The Manifesto for Enterprise Agility is for organisations that need to adapt faster, stay aligned, and keep strategy actionable.
The principles guide executives and practitioners in operationalising the values and offer leaders the clarity to act on what really matters.
Endorsing the PMI manifesto, Greg Beato, co-author of Superagency, said:
“Twenty-five years after the Manifesto for Agile Software Development presented a new way to think about software development, it’s time to apply similar thinking to enterprises as a whole, not just to projects or products. Just as the Agile Manifesto was a response to a major change in technological conditions driven by the internet, the growth in both physical and digital networks around the world compels enterprises to incorporate and deploy agility to their entire organisational systems, including leadership, operating models, execution governance, and culture.”
Kevin Nolan, CEO of GE Appliances, said:
“Today’s business landscape demands rapid adaptation and greater agility. Agile organisations adapt faster and take the lead, while those not embracing agility risk falling behind as collaboration becomes essential in a dynamic environment.”
Sagar Kochhar, former CEO and co-founder of Rebel Foods
“Enterprise agility is less about frameworks and more about leadership courage – the courage to reset the vision, dismantle legacy assumptions, and trust teams to execute within systems designed for speed.
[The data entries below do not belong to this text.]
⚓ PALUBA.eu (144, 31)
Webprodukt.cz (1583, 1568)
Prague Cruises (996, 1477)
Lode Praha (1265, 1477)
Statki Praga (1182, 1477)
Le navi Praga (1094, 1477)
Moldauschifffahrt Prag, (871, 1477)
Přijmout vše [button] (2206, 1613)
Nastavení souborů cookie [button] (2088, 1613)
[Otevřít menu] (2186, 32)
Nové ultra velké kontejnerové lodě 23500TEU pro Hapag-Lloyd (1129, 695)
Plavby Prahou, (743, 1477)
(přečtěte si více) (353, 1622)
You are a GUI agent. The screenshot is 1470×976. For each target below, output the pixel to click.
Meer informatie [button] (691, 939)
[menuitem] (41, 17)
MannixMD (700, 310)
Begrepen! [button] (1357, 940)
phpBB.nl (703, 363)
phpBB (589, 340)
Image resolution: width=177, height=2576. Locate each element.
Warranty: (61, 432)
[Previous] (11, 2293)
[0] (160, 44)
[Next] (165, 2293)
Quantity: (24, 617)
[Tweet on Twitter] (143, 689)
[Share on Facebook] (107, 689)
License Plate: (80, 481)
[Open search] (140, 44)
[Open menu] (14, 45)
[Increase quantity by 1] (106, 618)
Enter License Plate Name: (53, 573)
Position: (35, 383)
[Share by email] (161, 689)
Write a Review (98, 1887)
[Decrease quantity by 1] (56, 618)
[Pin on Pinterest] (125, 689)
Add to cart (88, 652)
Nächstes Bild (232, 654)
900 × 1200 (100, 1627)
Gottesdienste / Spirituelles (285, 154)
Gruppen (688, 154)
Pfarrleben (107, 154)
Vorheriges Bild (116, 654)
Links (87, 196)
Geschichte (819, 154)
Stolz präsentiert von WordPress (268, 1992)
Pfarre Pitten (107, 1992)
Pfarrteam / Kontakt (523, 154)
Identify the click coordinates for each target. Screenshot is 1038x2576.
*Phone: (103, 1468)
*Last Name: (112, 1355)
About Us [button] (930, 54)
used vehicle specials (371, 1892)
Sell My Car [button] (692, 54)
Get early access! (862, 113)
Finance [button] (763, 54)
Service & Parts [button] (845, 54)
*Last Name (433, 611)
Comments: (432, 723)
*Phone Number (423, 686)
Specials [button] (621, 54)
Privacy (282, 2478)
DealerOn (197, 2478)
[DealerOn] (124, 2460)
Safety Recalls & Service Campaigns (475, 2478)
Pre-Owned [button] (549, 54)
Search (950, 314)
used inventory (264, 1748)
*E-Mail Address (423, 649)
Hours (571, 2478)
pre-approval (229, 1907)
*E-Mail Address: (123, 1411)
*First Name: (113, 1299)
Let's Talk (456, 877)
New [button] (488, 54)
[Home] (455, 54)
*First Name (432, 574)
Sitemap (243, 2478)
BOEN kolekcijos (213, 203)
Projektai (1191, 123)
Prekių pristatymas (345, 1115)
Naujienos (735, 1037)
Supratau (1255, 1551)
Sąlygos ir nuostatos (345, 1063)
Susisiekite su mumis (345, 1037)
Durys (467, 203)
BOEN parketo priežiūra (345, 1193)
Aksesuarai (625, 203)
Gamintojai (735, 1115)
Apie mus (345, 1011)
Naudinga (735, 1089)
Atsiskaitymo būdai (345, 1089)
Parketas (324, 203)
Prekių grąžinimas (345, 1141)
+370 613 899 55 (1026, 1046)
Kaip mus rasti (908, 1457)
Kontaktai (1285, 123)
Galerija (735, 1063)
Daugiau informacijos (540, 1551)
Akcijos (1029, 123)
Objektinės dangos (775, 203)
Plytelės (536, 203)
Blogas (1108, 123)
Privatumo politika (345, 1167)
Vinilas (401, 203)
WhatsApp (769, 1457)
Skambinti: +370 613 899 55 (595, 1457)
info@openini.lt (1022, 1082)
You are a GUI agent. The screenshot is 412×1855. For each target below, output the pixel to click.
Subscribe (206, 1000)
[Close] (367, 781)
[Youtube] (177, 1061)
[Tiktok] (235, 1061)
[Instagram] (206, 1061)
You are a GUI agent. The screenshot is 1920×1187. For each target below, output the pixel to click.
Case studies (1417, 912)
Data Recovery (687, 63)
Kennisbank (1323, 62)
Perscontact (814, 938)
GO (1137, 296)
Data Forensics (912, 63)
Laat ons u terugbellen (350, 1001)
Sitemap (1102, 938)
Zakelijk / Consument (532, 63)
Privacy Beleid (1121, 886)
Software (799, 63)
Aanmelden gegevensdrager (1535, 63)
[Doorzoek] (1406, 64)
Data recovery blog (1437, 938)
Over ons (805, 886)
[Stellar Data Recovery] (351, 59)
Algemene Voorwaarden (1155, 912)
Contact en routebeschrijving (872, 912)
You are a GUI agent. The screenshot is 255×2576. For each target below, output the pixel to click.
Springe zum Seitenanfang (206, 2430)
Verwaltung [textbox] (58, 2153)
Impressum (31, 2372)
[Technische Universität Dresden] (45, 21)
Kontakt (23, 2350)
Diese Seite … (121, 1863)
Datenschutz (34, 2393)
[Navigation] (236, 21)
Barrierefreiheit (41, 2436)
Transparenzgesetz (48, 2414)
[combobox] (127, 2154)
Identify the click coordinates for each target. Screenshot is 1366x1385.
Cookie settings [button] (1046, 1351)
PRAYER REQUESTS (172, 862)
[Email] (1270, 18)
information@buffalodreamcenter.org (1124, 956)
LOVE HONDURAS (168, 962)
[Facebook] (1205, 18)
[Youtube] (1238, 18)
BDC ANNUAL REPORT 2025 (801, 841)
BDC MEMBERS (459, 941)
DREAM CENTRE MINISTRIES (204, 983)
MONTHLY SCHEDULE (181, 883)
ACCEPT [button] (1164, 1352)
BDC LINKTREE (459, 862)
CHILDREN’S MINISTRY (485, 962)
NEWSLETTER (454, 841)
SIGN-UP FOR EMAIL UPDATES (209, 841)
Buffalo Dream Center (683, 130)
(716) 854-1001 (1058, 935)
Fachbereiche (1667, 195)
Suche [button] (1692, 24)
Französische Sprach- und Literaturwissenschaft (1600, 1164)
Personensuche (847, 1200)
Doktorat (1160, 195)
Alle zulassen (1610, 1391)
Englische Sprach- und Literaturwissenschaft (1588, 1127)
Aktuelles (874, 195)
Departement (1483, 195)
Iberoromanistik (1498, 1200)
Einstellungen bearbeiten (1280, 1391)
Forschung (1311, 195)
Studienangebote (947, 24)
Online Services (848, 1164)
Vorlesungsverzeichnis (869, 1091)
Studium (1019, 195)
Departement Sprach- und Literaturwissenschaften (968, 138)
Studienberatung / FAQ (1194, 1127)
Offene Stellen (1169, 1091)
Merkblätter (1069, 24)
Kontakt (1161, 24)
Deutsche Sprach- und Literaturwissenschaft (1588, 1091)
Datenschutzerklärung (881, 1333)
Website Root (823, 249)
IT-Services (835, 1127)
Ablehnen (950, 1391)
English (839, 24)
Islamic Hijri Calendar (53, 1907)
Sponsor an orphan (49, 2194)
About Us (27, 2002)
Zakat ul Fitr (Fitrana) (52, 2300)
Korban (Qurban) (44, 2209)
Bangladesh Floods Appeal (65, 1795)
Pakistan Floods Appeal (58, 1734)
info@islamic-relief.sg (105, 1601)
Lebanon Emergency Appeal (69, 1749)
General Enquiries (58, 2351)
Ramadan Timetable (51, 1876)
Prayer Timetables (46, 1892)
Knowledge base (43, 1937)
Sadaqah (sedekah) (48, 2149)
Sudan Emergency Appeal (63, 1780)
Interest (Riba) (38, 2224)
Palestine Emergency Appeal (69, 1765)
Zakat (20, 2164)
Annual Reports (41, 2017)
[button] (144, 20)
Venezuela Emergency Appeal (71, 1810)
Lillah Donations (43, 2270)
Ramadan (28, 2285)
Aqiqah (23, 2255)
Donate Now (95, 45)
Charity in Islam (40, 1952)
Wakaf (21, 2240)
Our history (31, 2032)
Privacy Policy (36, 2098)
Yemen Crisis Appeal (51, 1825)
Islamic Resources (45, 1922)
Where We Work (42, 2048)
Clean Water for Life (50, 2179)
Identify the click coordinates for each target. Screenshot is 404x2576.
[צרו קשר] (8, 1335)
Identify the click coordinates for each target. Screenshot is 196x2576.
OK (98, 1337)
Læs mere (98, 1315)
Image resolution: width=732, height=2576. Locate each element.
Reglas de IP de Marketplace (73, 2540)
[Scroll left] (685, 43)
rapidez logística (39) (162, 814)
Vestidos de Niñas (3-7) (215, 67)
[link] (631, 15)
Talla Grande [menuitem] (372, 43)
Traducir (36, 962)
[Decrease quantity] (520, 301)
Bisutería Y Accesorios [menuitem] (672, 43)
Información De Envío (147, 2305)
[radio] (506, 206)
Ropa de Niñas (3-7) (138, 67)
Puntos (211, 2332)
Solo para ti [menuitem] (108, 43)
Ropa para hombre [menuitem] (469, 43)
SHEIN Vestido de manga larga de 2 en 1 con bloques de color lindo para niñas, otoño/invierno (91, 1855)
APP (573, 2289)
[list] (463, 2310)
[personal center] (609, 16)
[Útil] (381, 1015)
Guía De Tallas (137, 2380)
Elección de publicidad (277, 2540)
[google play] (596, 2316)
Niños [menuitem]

This Manifesto captures a critical truth: enterprise agility is not a transformation initiative, but a leadership mindset required to continuously reinvent vision, structure, and execution in a volatile world.”
The Manifesto is grounded in PMI research, including global C-suite surveys, executive interviews, and input from senior transformation practitioners, reflecting the realities leaders face across industries.